Rants and musings of Paul Scott
Paul Scott on 2011-09-20 10:23:59
HOWTO create a massively scalable and very fast Geo database using MongoDBFirst things first, I will assume that you have MongoDb set up and running on your server. If you do not, on Ubuntu it is really easy, other distros, not sure. RTFM.
OK, so we need to create a geographic database for geocoding, reverse geocoding and some simple spatial queries. MongoDB is fast and easy to do this with, so we shall proceed from there.
NOTE: If you are using a 32 bit operating system, your dataset will be limited to about 2GB. Keep that in mind as we proceed. If you are going to try and import the entire CC-BY licensed dataset in this HOWTO, you will need a 64 bit OS.
Now to the fun part:
1. Make sure that Mongodb is up and running on your server (there is an upstart script to do so - start mongodb)
2. Make sure that you can connect to your MongoDB server with mongo (client). If you can, you are ready to proceed.
3. Open up a terminal (if you use Windows or something, you have bigger problems) and grab some of the geonames.org data (or all of it) with:
wget -r -l2 -nd -Nc -A.zip http://download.geonames.org/export/dump/
unzip *.zip
mkdir zip
mv *.zip zip/
You may also want to remove the cities*.txt and other lowercase file names, as well as the README file for the next step.
4. Make sure that all of the .txt files have an uppercase 2 letter ISO country code as the filename. Any other files will more than likely break the next step, as I really didn't take too much time to write good code. The next bit is used once only.

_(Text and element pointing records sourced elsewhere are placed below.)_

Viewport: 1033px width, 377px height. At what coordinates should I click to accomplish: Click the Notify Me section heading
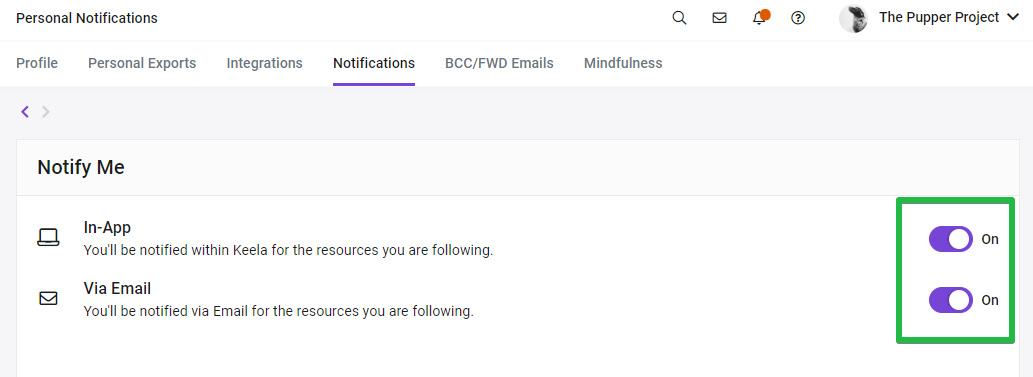(81, 167)
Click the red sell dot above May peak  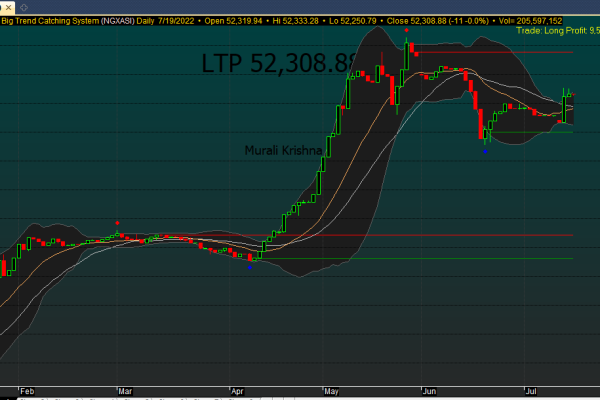[x=407, y=30]
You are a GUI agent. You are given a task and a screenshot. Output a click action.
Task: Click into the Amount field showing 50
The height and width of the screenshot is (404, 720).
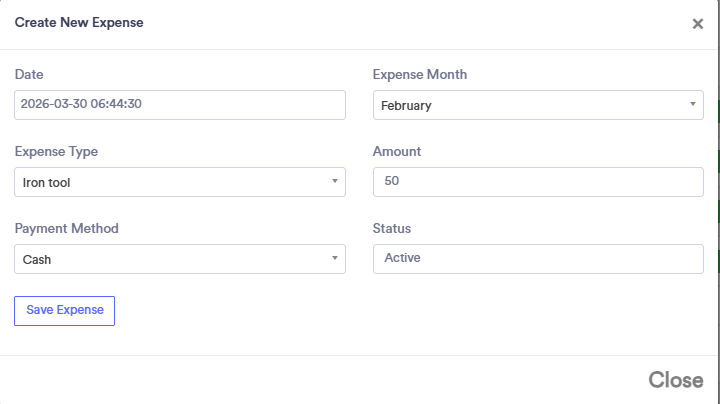538,182
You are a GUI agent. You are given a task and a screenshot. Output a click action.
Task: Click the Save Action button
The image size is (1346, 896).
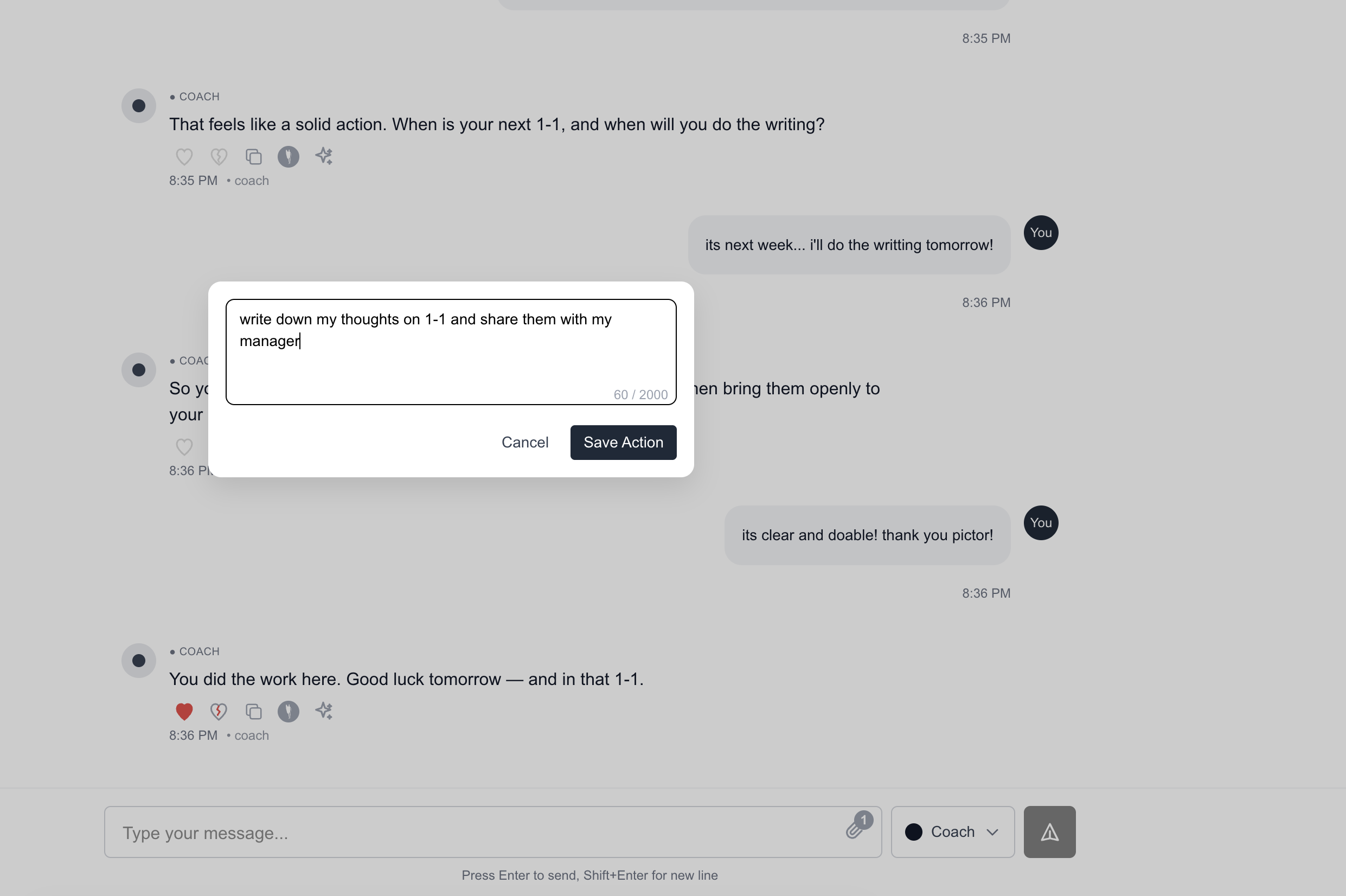(x=623, y=441)
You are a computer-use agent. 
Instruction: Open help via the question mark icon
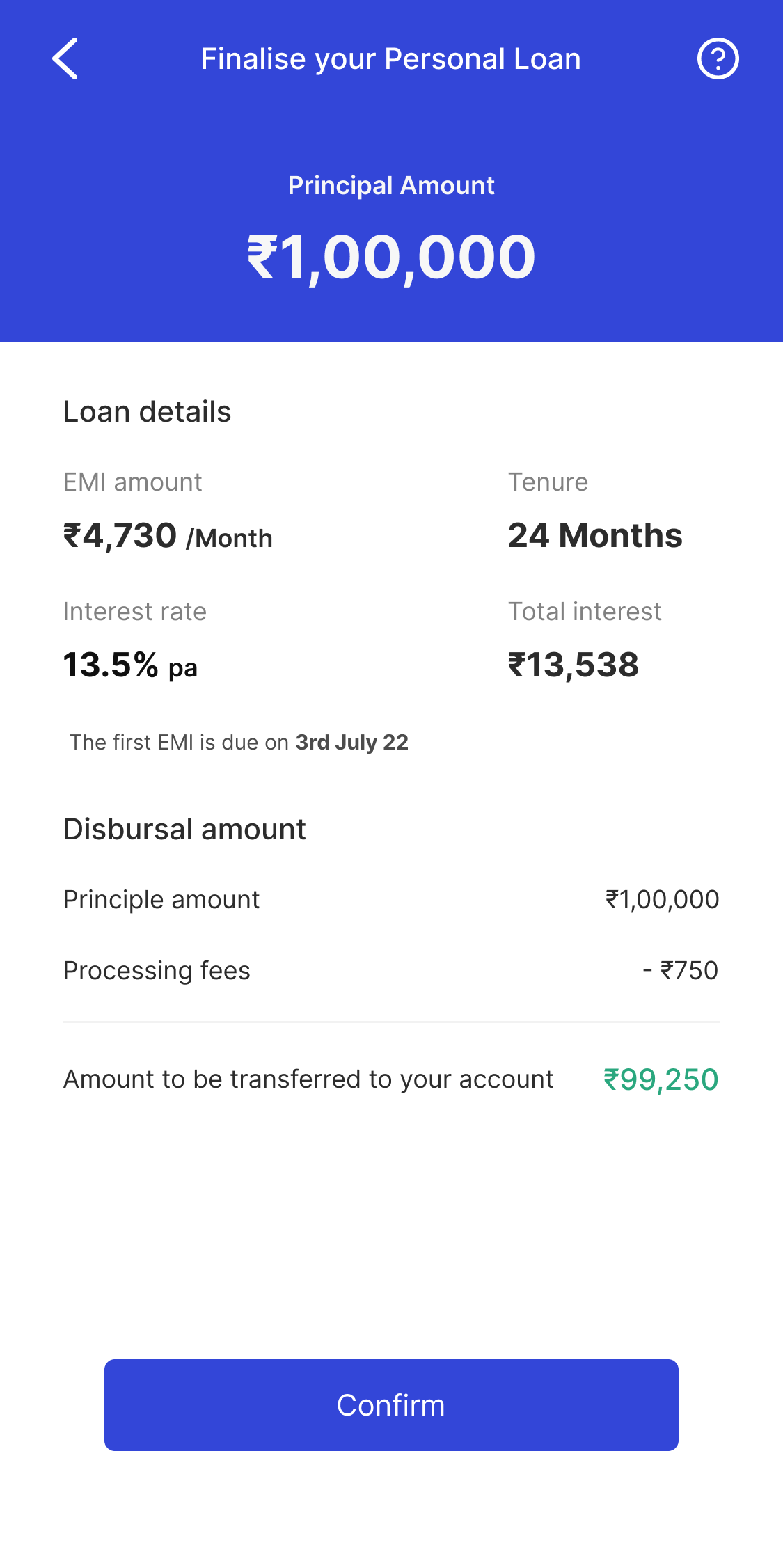pos(718,58)
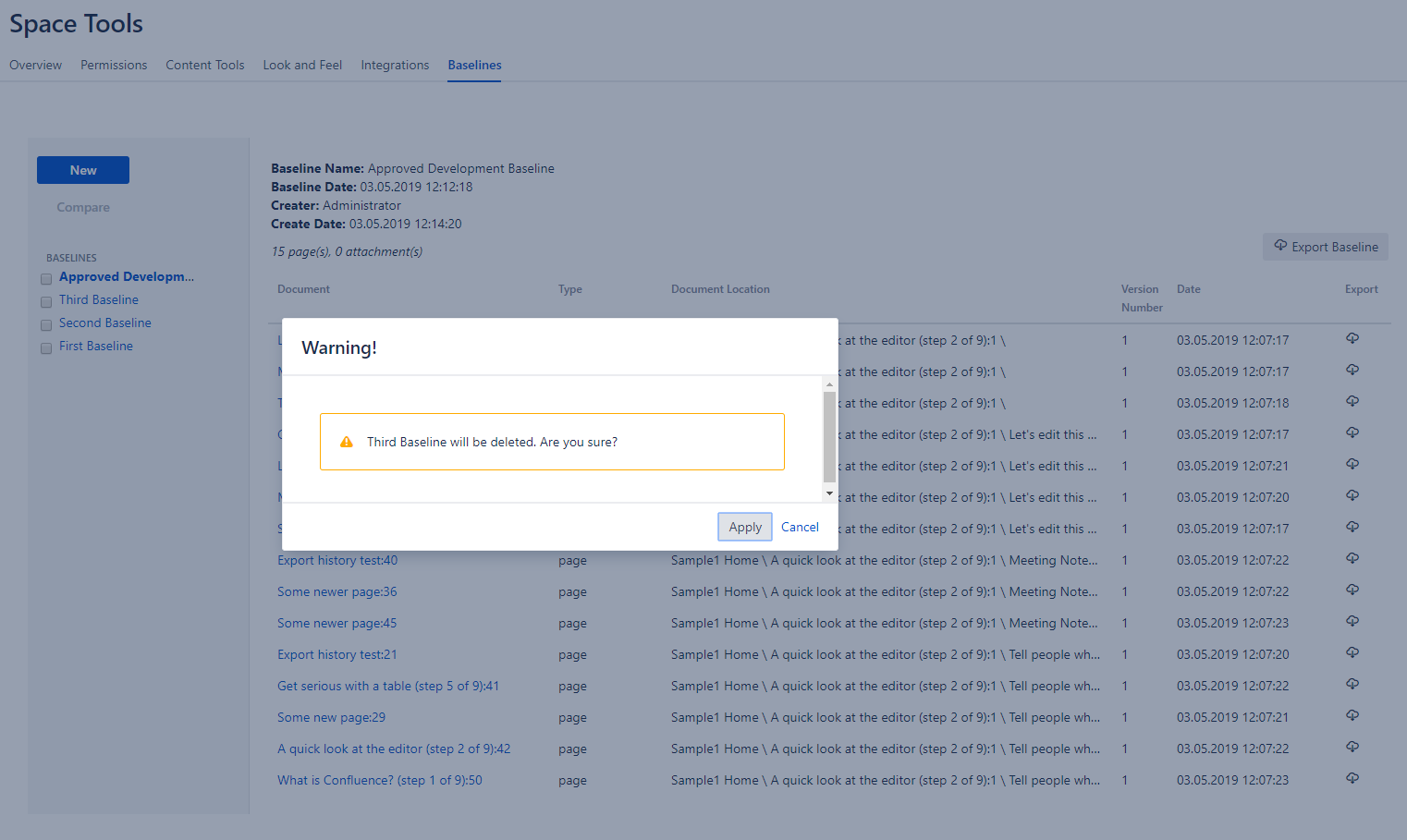
Task: Switch to the Permissions tab
Action: [114, 65]
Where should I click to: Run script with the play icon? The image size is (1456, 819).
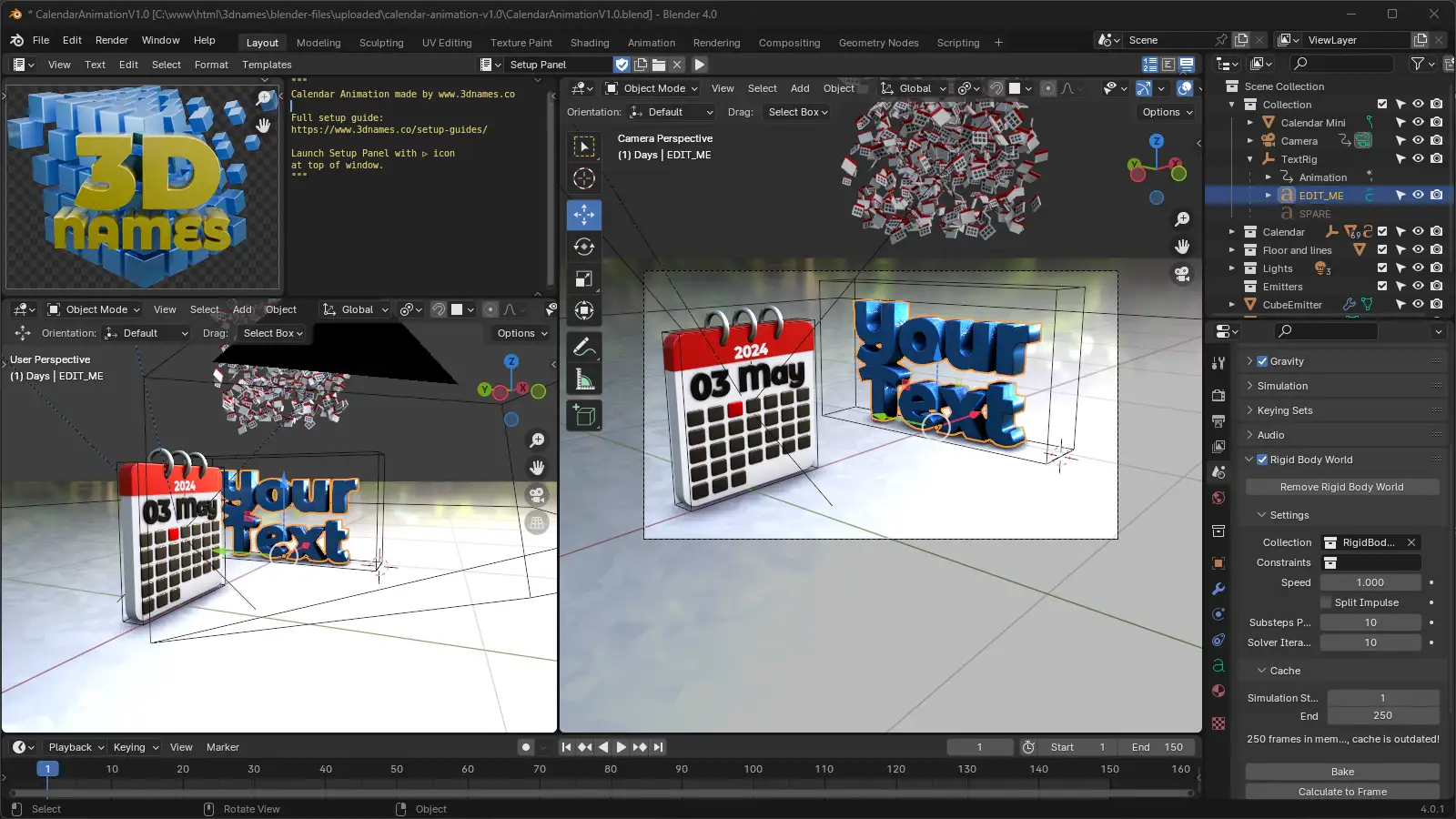700,65
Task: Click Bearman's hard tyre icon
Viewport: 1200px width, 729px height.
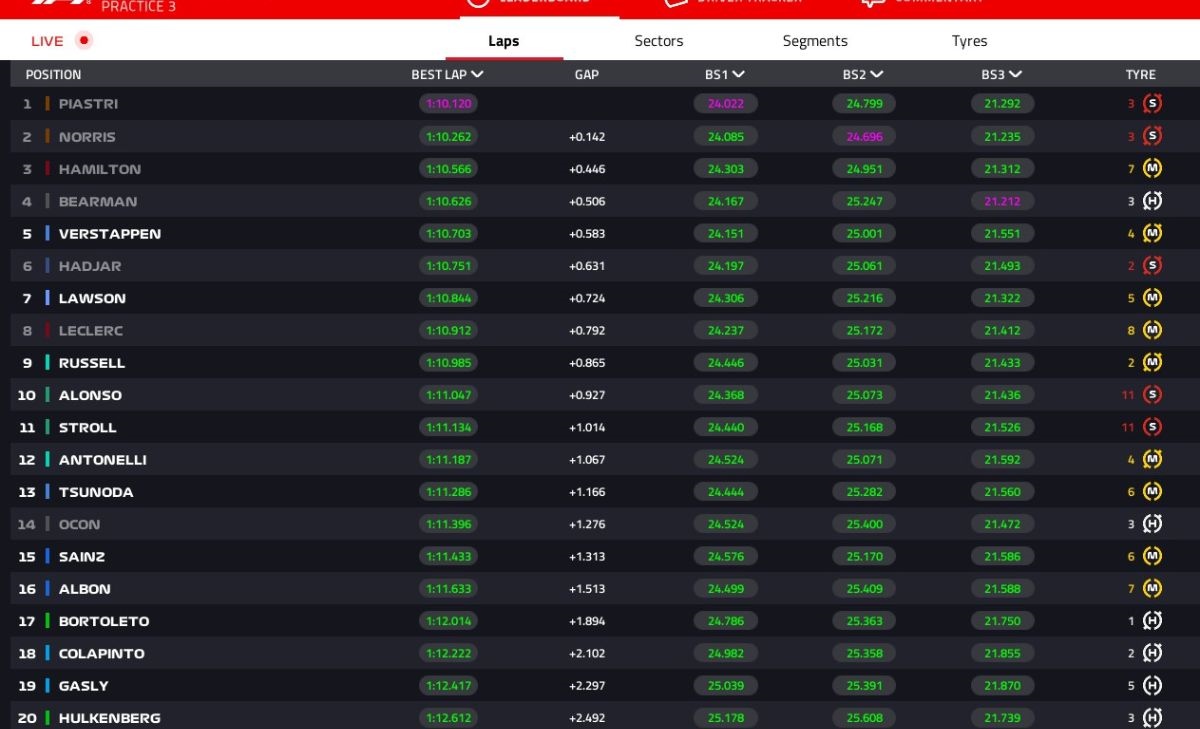Action: point(1152,201)

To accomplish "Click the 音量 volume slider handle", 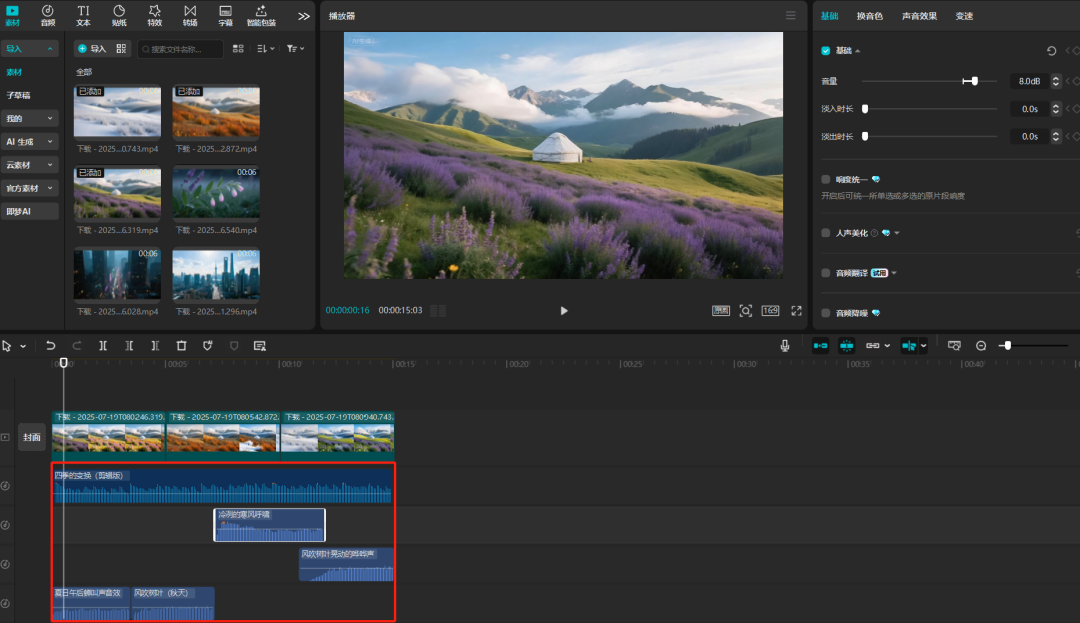I will [x=975, y=81].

5. Write a quick Python script to insert the data to MongoDB
import glob
import csv
csv.field_size_limit(1000000000)
from pymongo import Connection, GEO2D
db = Connection().geopoints
db.places.create_index([("loc", GEO2D)])
def unicode_csv_reader(utf8_data, dialect=csv.excel, **kwargs):
csv_reader = csv.reader(utf8_data, dialect=dialect, **kwargs)
for row in csv_reader:
yield [unicode(cell, 'utf-8') for cell in row]
li = glob.glob('*.txt')
for filename in li:
print "Doing "+filename
reader = unicode_csv_reader(open(filename), delimiter="t", quoting=csv.QUOTE_MINIMAL)
for row in reader:
insdict = {"loc": [float(row[5]), float(row[4])], "geonameid": [row[0]], "name": [row[1]], "asciiname": [row[2]], "alternatenames": [row[3]], "latitude": [float(row[4])], "longitude": [float(row[5])], "featureclass": [row[6]], "featurecode": [row[7]], "countrycode": [row[8]], "cc2": [row[9]], "admin1code": [row[10]], "admin2code": [row[11]], "admin3code": [row[12]], "admin4code": [row[13]], "population": [row[14]], "elevation": [row[15]], "gtopo30": [row[16]], "timezone": [row[17]], "modificationdate": [row[18]]}
db.places.insert(insdict)
print filename + "Done"
6. You will notice that the code above (excuse me if the indentation is messed up...) makes use of the python-mongo code, which you will also need. Again on Ubuntu, it is as simple as: apt-get install python-pymongo
7. Execute the script.
8. Next, download a copy of Chisimba and the geo module (WIP) and install that. Configure your MongoDB connevtion in the sysconfig and Voila! You have a geocoding and reverse geocoding API. Easy!
9. Profit!
NOTES: You will notice that the pymongo script creates a 2D geospatial index for your data. I would also recommend that you create some additional indexes according to your app.
The database and collection names can be changed to anything you like. Just keep the whole db.collection string less than 128 chars long.
The CSV field size limit is huge. I doubt it needs to be THAT big, but it is safe and rather be safe than sorry right?
If your dataset is to grow more, or you need even more performance, look at sharding with mongos too.